Senin, 11 Februari 2013

shakuhachi

Musik Tradisional Jepang


Musik Jepang tradisional biasanya mengacu pada musik rakyat sejarah Jepang. Salah satu karakteristik mendefinisikan musik tradisional Jepang adalah ritme jarang nya. Akord biasa juga absen. Tidak mungkin bagi seseorang untuk mengalahkan waktu untuk musik. Semua ritme yang ma-based, dan keheningan adalah bagian penting dari lagu-lagu.
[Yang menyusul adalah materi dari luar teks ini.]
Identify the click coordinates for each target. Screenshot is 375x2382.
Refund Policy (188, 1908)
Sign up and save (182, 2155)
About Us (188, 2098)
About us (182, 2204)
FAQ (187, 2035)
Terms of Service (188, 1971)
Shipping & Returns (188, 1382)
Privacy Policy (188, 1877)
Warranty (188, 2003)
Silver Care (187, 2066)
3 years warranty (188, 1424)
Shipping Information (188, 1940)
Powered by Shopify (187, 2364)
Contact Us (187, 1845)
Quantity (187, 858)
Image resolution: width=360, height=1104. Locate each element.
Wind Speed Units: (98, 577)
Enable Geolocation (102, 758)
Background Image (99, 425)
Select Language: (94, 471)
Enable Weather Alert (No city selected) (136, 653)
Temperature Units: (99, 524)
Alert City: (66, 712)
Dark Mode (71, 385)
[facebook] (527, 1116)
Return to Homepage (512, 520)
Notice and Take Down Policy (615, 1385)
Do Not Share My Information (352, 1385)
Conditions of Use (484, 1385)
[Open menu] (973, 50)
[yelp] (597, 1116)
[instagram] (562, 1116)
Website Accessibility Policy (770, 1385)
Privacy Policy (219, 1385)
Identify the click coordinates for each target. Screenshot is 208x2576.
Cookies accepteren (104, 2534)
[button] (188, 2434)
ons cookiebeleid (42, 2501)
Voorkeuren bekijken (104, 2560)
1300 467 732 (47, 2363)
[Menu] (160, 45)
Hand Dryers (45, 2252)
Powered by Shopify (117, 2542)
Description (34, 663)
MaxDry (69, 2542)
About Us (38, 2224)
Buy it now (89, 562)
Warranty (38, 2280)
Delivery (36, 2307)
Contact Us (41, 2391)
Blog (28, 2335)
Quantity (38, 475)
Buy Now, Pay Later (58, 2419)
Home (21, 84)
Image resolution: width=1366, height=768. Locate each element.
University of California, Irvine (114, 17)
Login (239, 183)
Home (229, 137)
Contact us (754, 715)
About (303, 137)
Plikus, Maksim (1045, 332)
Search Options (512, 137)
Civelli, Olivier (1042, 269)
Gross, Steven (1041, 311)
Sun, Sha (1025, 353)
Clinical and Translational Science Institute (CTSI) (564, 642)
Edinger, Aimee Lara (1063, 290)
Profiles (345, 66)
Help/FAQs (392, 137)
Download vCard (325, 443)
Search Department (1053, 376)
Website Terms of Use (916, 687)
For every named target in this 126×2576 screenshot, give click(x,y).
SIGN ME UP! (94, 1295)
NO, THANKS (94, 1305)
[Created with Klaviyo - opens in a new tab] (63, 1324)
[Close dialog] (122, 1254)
Fokusnya adalah pada menciptakan musik yang mengalir dalam upaya untuk mencerminkan perilaku alam. Hal ini biasa untuk lagu untuk memulai dengan kecepatan yang sangat lambat dan menambah kecepatan saat mereka kemajuan. Kemudian, mereka mendapatkan memperlambat lagi sebelum transisi ke selesai panjang dan ditarik keluar.

shamisen Musik tradisional Jepang memiliki tiga jenis utama, instrumental, musik pengadilan, dan teater. Salah satu jenis musik teater Kabuki adalah. Kabuki musik dapat dibagi menjadi tiga kategori. Yang pertama adalah Gidayubushi, yang mirip dengan musik joruri. Joruri adalah jenis musik narasi yang menggunakan shamisen dan memiliki empat gaya. Tipe kedua adalah musik kabuki Shimoza ongaku dan bermain untuk kuromisu (kursi rendah) di bawah panggung teater. Bentuk lain dari musik teater disebut noh. The hayashi-kata Noh bermain musik. Mereka menggunakan taiko, kotsuzumi, fue, dan otsuzumi instrumen untuk membuat suara. Musik tradisional tertua Jepang Gagaku. Gagaku adalah bentuk musik pengadilan. Gagaku meliputi tarian, lagu, dan campuran dari genre lain dari musik Asia. Ada dua gaya Gagaku. Ini adalah kigaku, yang merupakan bentuk musik instrumental, dan Seigaku, yang merupakan Sebuah bentuk musik vokal.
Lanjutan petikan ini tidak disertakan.